Wer Extremsport betreibt belastet seinen Organismus so, dass das Immunsystem in ständiger Alarmbereitschaft steht. Alarmbereitschaft bedeutet Stress und Stress lässt Adrenalin und Cortisol nur so sprudeln. Die Zelltüren klappen zu und die Fettverbrennung stoppt. Der Körper denkt: Notzeit! Ein anderer Zelltürenschliesser ist Alkohol. Alkohol ist Kohlenhydrat und Stopper der Fettverbrennung. Abnehmen und das Feierabendgläschen vertragen sich also leider gar nicht.
„Radikal-Killer“ und „Endorphin-Lieferant“
Sport ist zudem ein „Radikal-Killer“ und „Endorphin-Lieferant“. Man fühlt sich gut oder sogar sehr gut oder gar „zum Bäume rausreissen“ nach so einer Sporteinheit. Aber, es muss der richtige Sport sein. Und das muss man für sich selber herausfinden. Keine Sorge, es gibt genug Angebote. Mal ausprobieren und das weitermachen, was einem taugt.
Warum Kraftsport?: wer Probleme mit sehr hohen Androgen-/Testosteronwerten und unter Hirsutismus/Akne/Haarausfall leidet, der kann mit gezielten Kraftübungen die männlichen Hormone in Schach halten oder sogar verringern.
Ich weiss, dass viele Menschen den Gang ins Fitness-Center scheuen und für die habe ich die gute Nachricht, dass man sich zu Hause ein paar Hanteln, einen Bauchtrainer und einen Stepper aufbauen kann. Nimmt nicht viel Platz weg und kann beim Fernsehschauen integriert werden.

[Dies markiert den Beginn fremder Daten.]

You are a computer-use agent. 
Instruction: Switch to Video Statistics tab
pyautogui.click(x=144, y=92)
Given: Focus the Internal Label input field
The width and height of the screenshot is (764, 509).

Meine allererste Patientin hat mir jetzt nach 10 Jahren gesagt, dass ihr straffer Bauch auf meinen Tipp zurückzuführen sei. Sie lässt einen Reifen um ihre Hüften kreisen, 15 Minuten pro Tag (ja, täglich!!!! wie Zähneputzen). Das hat mich fasziniert. Zeigt aber auch, mit Willen, Disziplin und dem richtigen Gerät für einen selbst, geht das. Mein Tipp: Ausprobieren!

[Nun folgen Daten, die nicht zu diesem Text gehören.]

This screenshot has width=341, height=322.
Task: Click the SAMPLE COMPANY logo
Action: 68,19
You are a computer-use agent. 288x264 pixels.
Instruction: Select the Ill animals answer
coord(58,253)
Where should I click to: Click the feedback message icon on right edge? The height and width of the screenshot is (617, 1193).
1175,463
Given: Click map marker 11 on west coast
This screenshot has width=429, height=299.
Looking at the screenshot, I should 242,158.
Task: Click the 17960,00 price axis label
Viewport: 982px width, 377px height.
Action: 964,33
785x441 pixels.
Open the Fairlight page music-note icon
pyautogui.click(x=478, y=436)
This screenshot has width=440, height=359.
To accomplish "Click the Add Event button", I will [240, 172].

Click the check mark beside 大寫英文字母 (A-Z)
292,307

Und um das alles unter ein ganzheitliches Dach zu bekommen, ist die DEBEC-Methode entstanden. Diagnostik (ist es PCOS oder etwas anderes?), Ernährung (dem Stoffwechsel entsprechend essen), Bewegung (Sport für Körper und Geist), Entspannung (Pausen sind wichtig) und Coaching (damit alles rund läuft und auf der Basis von Verständnis).